Lines from the top of the entries down to the line with "This screenshot has width=396, height=290." must be set down exactly as they stand, with both ends retained.

(Collected data entries)
────

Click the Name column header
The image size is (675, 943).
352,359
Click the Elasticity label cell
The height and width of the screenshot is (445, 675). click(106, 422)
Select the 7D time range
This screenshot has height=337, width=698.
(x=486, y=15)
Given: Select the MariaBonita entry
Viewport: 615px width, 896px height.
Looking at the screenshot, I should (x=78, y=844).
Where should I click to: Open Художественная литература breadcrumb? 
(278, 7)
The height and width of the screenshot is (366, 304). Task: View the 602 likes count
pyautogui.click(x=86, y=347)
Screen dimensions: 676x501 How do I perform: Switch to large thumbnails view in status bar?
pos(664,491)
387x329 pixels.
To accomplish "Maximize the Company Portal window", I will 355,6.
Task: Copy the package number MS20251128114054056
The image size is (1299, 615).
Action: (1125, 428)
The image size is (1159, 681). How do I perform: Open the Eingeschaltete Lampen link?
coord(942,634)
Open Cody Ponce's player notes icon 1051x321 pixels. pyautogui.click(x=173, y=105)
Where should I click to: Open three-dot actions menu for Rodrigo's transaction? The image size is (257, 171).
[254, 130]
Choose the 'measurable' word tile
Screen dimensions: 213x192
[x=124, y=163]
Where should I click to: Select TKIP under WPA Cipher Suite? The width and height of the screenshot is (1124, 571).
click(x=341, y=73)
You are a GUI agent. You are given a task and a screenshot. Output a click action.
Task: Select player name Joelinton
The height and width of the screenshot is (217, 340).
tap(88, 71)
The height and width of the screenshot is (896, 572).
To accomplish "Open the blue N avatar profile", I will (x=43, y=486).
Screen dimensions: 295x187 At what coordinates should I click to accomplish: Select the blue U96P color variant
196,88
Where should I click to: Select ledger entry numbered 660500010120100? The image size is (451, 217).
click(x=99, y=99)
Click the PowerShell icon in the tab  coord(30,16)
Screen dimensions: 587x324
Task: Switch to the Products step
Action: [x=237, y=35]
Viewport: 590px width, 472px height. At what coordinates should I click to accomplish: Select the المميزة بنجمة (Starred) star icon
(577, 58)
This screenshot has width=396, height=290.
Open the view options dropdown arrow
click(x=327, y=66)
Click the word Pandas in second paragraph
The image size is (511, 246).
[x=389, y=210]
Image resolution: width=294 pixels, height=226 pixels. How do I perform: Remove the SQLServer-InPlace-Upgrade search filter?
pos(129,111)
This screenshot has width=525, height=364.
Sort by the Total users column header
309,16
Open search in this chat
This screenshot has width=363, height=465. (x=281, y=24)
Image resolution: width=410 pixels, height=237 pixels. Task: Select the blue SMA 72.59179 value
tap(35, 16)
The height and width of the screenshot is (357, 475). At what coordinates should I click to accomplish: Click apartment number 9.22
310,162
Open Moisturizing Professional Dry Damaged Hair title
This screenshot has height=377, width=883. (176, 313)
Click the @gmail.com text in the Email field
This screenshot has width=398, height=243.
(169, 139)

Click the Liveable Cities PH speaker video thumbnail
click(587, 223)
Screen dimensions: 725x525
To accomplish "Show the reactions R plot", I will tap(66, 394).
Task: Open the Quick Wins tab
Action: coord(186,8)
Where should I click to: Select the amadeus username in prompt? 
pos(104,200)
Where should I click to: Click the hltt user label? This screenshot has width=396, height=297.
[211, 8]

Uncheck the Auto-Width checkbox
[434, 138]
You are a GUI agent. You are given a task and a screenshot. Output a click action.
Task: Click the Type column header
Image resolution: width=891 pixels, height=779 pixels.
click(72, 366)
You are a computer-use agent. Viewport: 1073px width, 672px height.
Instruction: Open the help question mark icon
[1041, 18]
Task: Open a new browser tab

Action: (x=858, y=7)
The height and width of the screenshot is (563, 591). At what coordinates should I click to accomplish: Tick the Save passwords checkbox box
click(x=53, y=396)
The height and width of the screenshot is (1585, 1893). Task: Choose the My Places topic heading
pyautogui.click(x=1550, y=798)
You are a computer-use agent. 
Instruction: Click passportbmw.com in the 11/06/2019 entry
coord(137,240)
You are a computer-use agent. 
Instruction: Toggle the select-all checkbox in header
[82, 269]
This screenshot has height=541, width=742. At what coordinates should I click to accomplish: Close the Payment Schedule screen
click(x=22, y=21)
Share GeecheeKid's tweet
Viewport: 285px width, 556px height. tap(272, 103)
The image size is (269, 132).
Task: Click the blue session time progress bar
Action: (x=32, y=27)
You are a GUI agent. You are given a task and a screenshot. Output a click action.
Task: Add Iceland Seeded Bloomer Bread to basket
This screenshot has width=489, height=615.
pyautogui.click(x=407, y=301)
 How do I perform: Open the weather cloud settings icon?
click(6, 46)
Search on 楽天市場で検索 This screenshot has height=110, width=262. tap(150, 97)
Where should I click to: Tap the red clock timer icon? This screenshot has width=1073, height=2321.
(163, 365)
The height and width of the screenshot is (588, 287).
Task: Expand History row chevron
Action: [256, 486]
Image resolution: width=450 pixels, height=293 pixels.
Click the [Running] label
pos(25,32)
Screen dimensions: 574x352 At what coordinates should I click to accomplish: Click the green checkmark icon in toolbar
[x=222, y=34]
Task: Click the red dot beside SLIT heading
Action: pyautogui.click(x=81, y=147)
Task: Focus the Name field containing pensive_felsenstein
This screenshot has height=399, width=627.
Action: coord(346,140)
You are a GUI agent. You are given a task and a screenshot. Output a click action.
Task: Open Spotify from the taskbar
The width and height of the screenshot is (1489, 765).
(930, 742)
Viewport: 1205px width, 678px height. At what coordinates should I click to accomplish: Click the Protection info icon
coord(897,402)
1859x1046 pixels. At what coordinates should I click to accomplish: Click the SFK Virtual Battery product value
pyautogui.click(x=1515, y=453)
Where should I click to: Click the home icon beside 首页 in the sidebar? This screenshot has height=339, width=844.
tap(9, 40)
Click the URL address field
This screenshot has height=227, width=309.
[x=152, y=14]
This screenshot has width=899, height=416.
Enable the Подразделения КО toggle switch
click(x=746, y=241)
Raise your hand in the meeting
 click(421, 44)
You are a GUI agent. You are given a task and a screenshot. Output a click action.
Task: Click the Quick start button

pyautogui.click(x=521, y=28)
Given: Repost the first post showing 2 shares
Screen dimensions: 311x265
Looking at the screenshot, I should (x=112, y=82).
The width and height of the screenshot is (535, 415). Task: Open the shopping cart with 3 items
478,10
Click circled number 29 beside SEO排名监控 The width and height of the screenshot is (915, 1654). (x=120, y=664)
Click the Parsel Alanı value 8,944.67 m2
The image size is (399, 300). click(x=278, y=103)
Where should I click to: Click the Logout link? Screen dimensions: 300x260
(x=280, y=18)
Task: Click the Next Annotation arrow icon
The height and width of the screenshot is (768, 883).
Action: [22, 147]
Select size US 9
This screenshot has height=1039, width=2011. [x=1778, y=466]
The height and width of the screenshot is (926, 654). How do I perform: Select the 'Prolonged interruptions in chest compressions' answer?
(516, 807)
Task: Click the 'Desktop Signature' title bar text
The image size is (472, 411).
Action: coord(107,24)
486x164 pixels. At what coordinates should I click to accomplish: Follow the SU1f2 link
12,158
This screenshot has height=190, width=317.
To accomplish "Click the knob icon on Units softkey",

────

• _Task output_:
Click the Name column header
The image size is (675, 943).
352,359
Click the Elasticity label cell
The height and width of the screenshot is (445, 675). click(106, 422)
Select the 7D time range
This screenshot has height=337, width=698.
(x=486, y=15)
Given: Select the MariaBonita entry
Viewport: 615px width, 896px height.
Looking at the screenshot, I should (x=78, y=844).
Where should I click to: Open Художественная литература breadcrumb? 
(278, 7)
The height and width of the screenshot is (366, 304). Task: View the 602 likes count
pyautogui.click(x=86, y=347)
Screen dimensions: 676x501 How do I perform: Switch to large thumbnails view in status bar?
pos(664,491)
387x329 pixels.
To accomplish "Maximize the Company Portal window", I will 355,6.
Task: Copy the package number MS20251128114054056
The image size is (1299, 615).
Action: (1125, 428)
The image size is (1159, 681). How do I perform: Open the Eingeschaltete Lampen link?
coord(942,634)
Open Cody Ponce's player notes icon 1051x321 pixels. pyautogui.click(x=173, y=105)
Where should I click to: Open three-dot actions menu for Rodrigo's transaction? The image size is (257, 171).
[254, 130]
Choose the 'measurable' word tile
Screen dimensions: 213x192
[x=124, y=163]
Where should I click to: Select TKIP under WPA Cipher Suite? The width and height of the screenshot is (1124, 571).
click(x=341, y=73)
You are a GUI agent. You are given a task and a screenshot. Output a click action.
Task: Select player name Joelinton
The height and width of the screenshot is (217, 340).
tap(88, 71)
The height and width of the screenshot is (896, 572).
To accomplish "Open the blue N avatar profile", I will (x=43, y=486).
Screen dimensions: 295x187 At what coordinates should I click to accomplish: Select the blue U96P color variant
196,88
Where should I click to: Select ledger entry numbered 660500010120100? The image size is (451, 217).
click(x=99, y=99)
Click the PowerShell icon in the tab  coord(30,16)
Screen dimensions: 587x324
Task: Switch to the Products step
Action: [x=237, y=35]
Viewport: 590px width, 472px height. At what coordinates should I click to accomplish: Select the المميزة بنجمة (Starred) star icon
(577, 58)
This screenshot has width=396, height=290.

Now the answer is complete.